*** Block opens ***

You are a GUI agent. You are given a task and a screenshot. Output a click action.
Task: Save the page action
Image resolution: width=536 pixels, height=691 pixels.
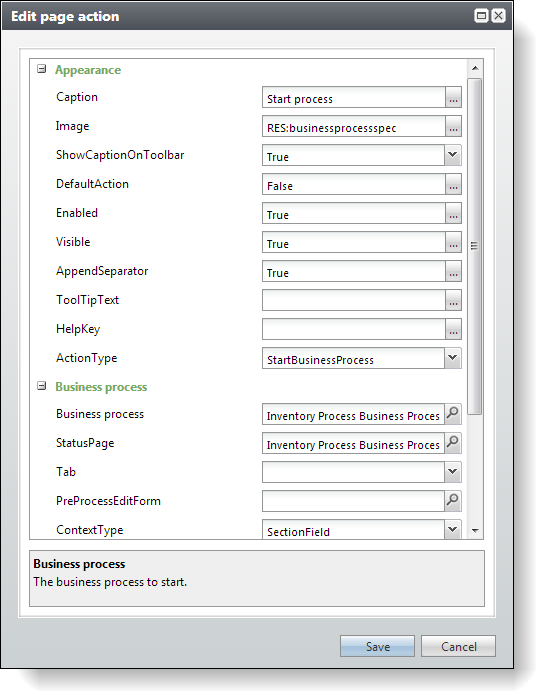pyautogui.click(x=377, y=646)
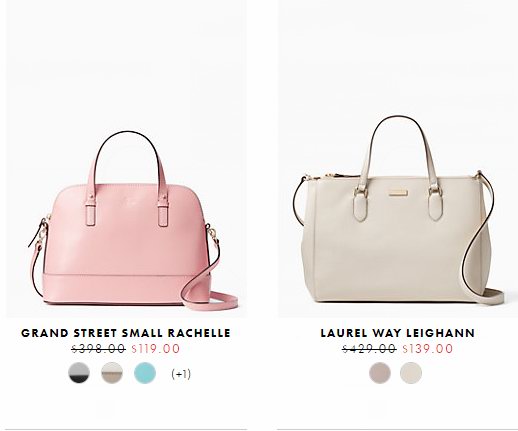Click the Laurel Way Leighann product title
The image size is (518, 431).
tap(397, 333)
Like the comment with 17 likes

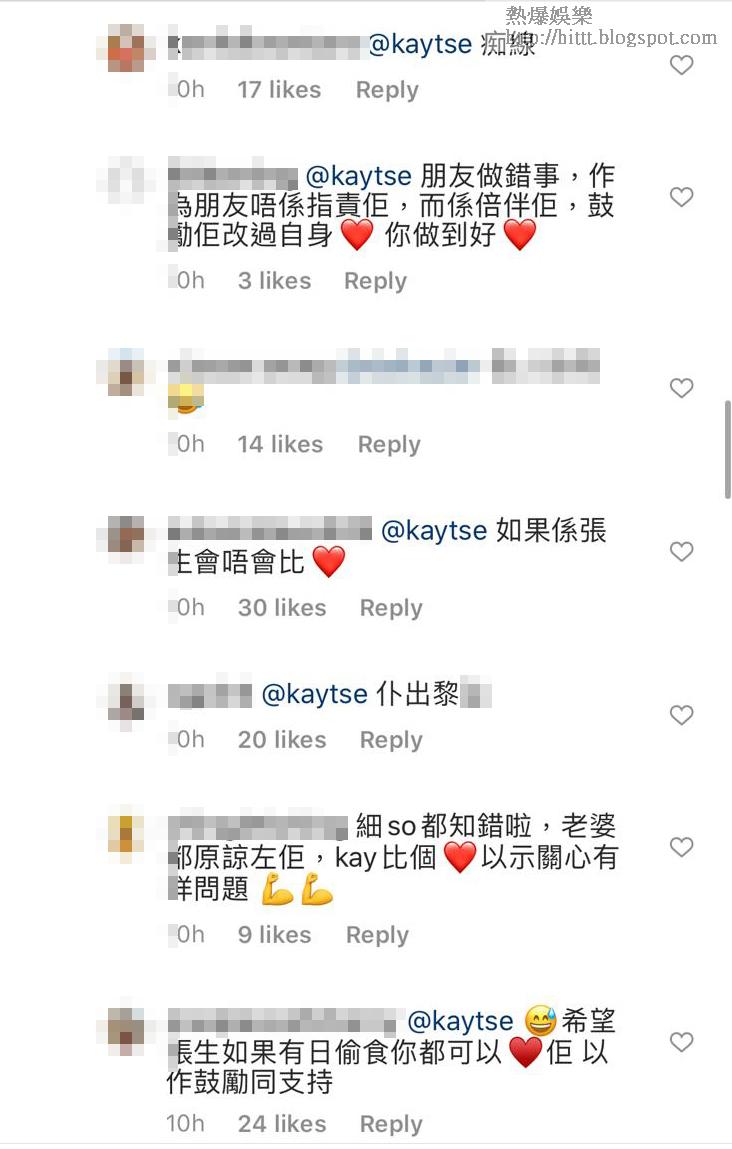click(x=681, y=65)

*** Block closes ***

(ACTIVITY): Wherever the word "action" appears in the data, return the whole line.

(EXERCISE RESULT):
You are a GUI agent. You are given a task and a screenshot. Output a click action.
Task: Save the page action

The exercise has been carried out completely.